When we exited the wagon we stopped at some camps and learned more about life on the trail. Those people sure had it rough! Desert Boy and Desert Girl were fascinated with the 45-minute program.

It was a fun stop. After we finished the living history portion, the kids ran back to the basement to continue looking at the local history museum. I've never seen them so interested in history!

Thursday, July 12, 2012

Day 6 - Paris Ice Cave

 Heading south from Grand Tetons, we decided to visit Paris Ice Cave near Paris, Idaho. We got some directions from a local and headed up the good gravel road.

 After putting on helmets and finding lights, Desert Boy took off down the trail to the entrance.

 It was an impressive entrance, with huge blocks of limestone. We could feel a cold breeze coming out of the cave.

 We found lots of snow and ice still in the cave, despite it being July.

 A sturdy boardwalk helped us get across the icy wet parts.

 We still had to do some walking on the snow and ice, and Desert Boy found that it was painful to fall.

 The boardwalk part of the cave is not long, and you can see one entrance from the other. However, I could see that there was more cave, cave where we needed lights.

 We found another big room, with lots of ice.

 Ed checked out an ice formation.

 It is amazing how slippery the ice is!

 Ed looked up to see where all those big chunks of ice had come from.

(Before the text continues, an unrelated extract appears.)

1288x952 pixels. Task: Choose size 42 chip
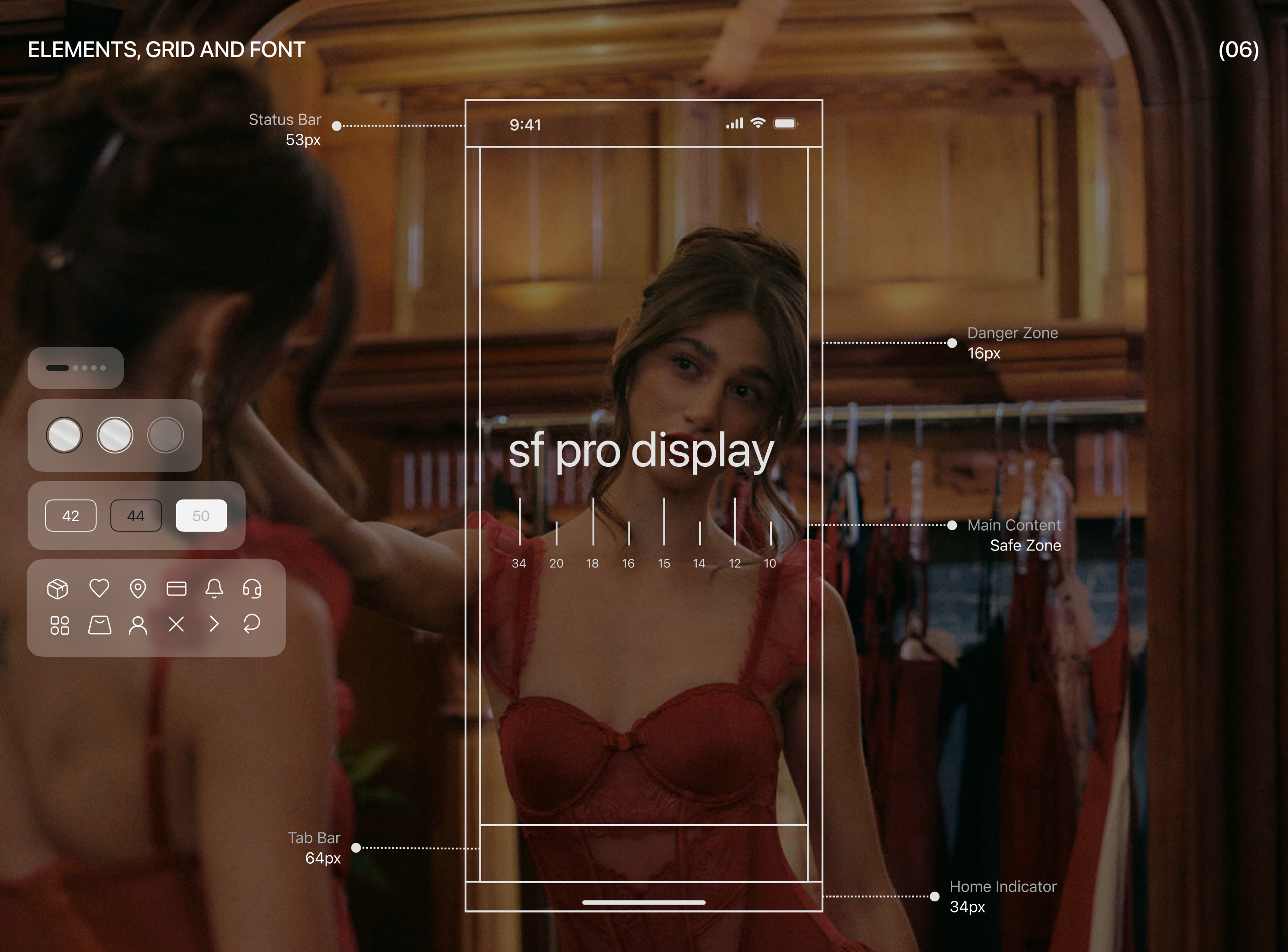point(71,516)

You certainly wouldn't want to be underneath when they fell.

 There was another entrance in this room, but it led to a long chimney that was too difficult for the kids.

 Quick pose!

 The ground is really rough around there. We wandered a bit and found one cave that looked only accessible by rappelling into it.

 Meanwhile, Desert Boy and Dad found another passageway and surprised us by coming out.

The Paris Ice Cave was a highlight of the trip. It's not big, but it sure is fun!